Auction day: something for everyone

And, he says, Mecum provides a wide spectrum of opportunities for ownership. In other words, you do not have to have the financial resources of a hedge fund manager in order to get into the classic car game.

Mecum carefully manages the inventory of cars at every auction to provide solid, stable investments, as well as entry-level cars for purchase, said Kraman. More affordable cars are generally going to be available on the first day of the event. On that day it’s important to show up prepared and ready for action. Cars cross the block in an average of two minutes, and there’s a lot of intense excitement.

“People should understand that they are going to be overwhelmed by the scale of the event,” said Kraman. “It’s going to be fast-paced and non-stop, so plan to get there early enough to look around and see what’s going on, and to get a good look at the cars that you are interested in.”

Once you’re done looking, you can practice on paper, actually writing down bids for your particular target car, and noticing your reactions to them. This mental rehearsal can help you get used to the process and steady your nerves when your car comes up.

The wingman: to have or have not?

“Having a wingman has its pluses and minuses. If you know someone who can keep calm and give an objective view of things, that can work well,“ said Kraman. On the other hand, if your friend is a collector, he or she may have strong opinions that could get in the way of your own decision-making process. So tread carefully when you enlist auction-day assistance.

Once you have an idea of the vehicle you want (and have conducted as much research as you need to feel comfortable), and you’ve familiarized yourself with the auction process, it’s a good idea to plan your financing, as a classic car is not a small purchase.

Get a no-fee loan with a low rate

Some car buyers liquidate their savings or investments, or even tap into their home equity. These are not always good options, however. A better alternative is to finance the vehicle directly. Most traditional brick-and-mortar lenders are unlikely to give out loans for classic cars.

“Most lenders approach car loans from a collateral perspective,” said Todd Nelson, Business Development Director with LightStream. The problem is that for cars, the value is based on the Kelly Blue Book value — at least as far as the bank is concerned. However, it can be difficult to get an accurate assessment of a classic car. Market value is a rather subjective measure, especially if it’s not fully restored, and you’re vying with competitors in the heat of a split-second decision.

For borrowers with good to excellent credit who have done their homework and know what they want, there is a way to remove that pressure and bid with complete confidence. LightStream offers financing for classic cars at low rates. The online loan experience is fast and easy, with no fees and no prepayment penalties.

If you prize a low rate and control of the loan process almost as much as finding the right classic car, financing from LightStream can be an attractive option.
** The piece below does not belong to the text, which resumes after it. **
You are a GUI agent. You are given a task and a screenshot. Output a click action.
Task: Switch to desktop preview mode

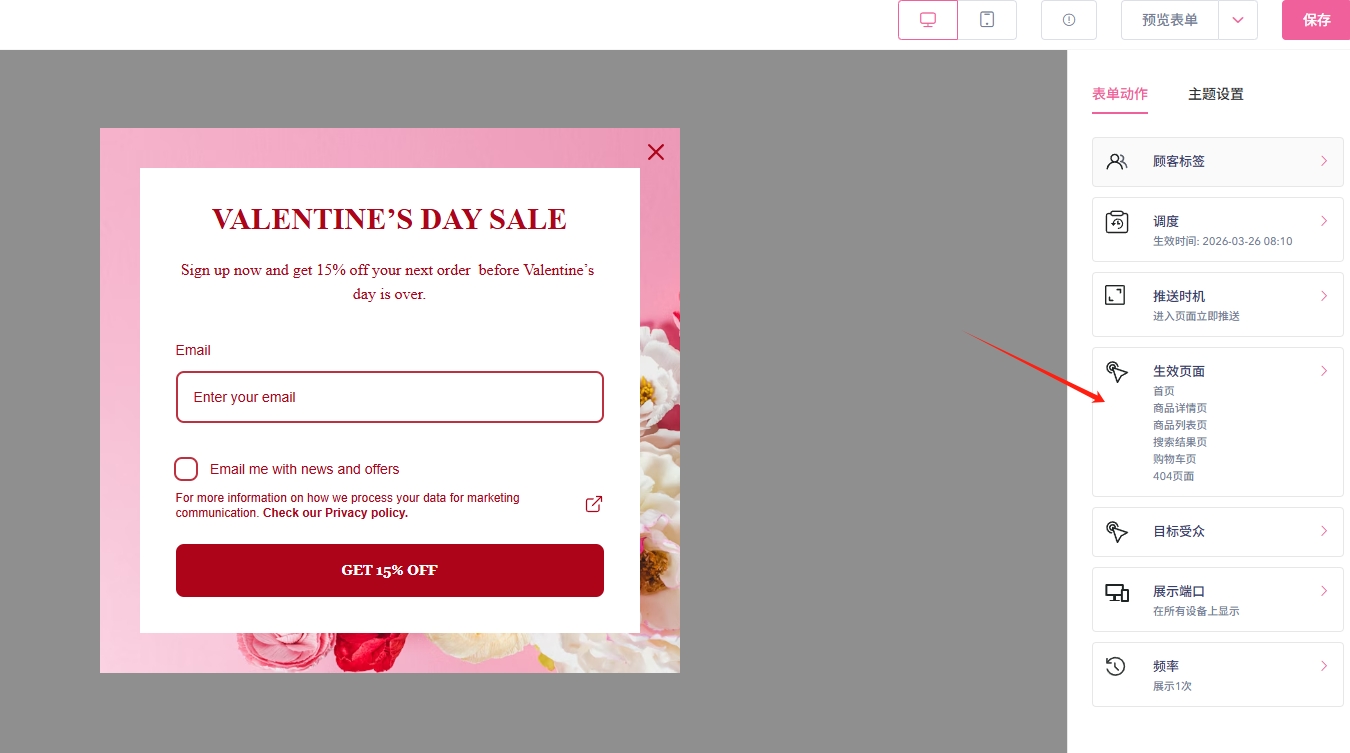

“We’ve helped a lot of people finance cars at Mecum auctions,” said Nelson. “It’s a lot of fun to work with people who’ve been good with their credit, and who now want to achieve one of their life’s dreams.”

How do you know exactly how much to bid?

“There’s no real science to determining the right price to pay for a car,” said Kraman. Many bidders have found themselves going 10% or so over their maximum planned bid, and that’s not completely crazy, he said. But it’s important to keep in mind some related expenses: Mecum adds 8% to the sales price; and there will be a sales tax that depends upon the state in which the auction occurs. You must also consider how you’re going to get the vehicle home: Drive it, trailer it, or contract with a transport company to move it.

“Have your finances ready in advance so you don’t get stuck,” said Kraman. And if you know you’re not ready to buy yet, it might be a good idea to see a Mecum Auction in advance. “Come and attend as a spectator,” he said. “There’s no pressure, and it’ll be the best car show you’ve ever seen.”